In such a scenario, it falls on a platform like The Wire to take a more holistic view of the whole issue. Apart from decent update of the case (‘Death of a Judge: What We Know, What We Don’t Know’, January 12), it also carried a timeline on the almost deliberately forgotten Sohrabuddin elimination, on which Justice Loya was to pronounce before his untimely death (‘Sohrabuddin Fake Encounter Case: A Timeline of Events’, January 12). There was also an important interview with one of the editors of The Caravan, the magazine that had broken the story on Justice Loya’s death (‘Watch: What Does the SC Judges’ Statement Mean for the Judge Loya Case?’), and who pulled no punches in accusing every institution, from the police to the media, for having failed this case.
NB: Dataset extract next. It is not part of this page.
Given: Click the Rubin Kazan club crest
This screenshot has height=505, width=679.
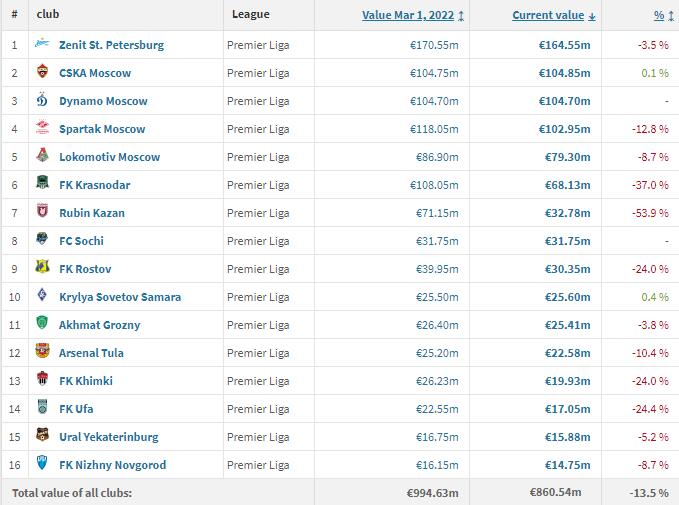Looking at the screenshot, I should 42,213.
All this recalls the words of another Supreme Court judge, H.R. Khanna, who too was tested in another era for daring to deliver a dissenting judgment on a politically fraught case – Additional District Magistrate of Jabalpur vs Shiv Kant Shukla – by being superseded for the post of chief justice of the Supreme Court. In his book, Making of India’s Constitution, Justice Khanna wrote, “Eternal vigilance is the price of liberty and in the final analysis, its only keepers are the people. Imbecility of men, history teaches us, always invites the impudence of power.”

If the media is to perform its function as the main instrument for that eternal vigilance of the people, it will have to call out the “impudence of power” – and this story about four judges and a press conference is nothing if it is not about the impudence of power and the need to expose it.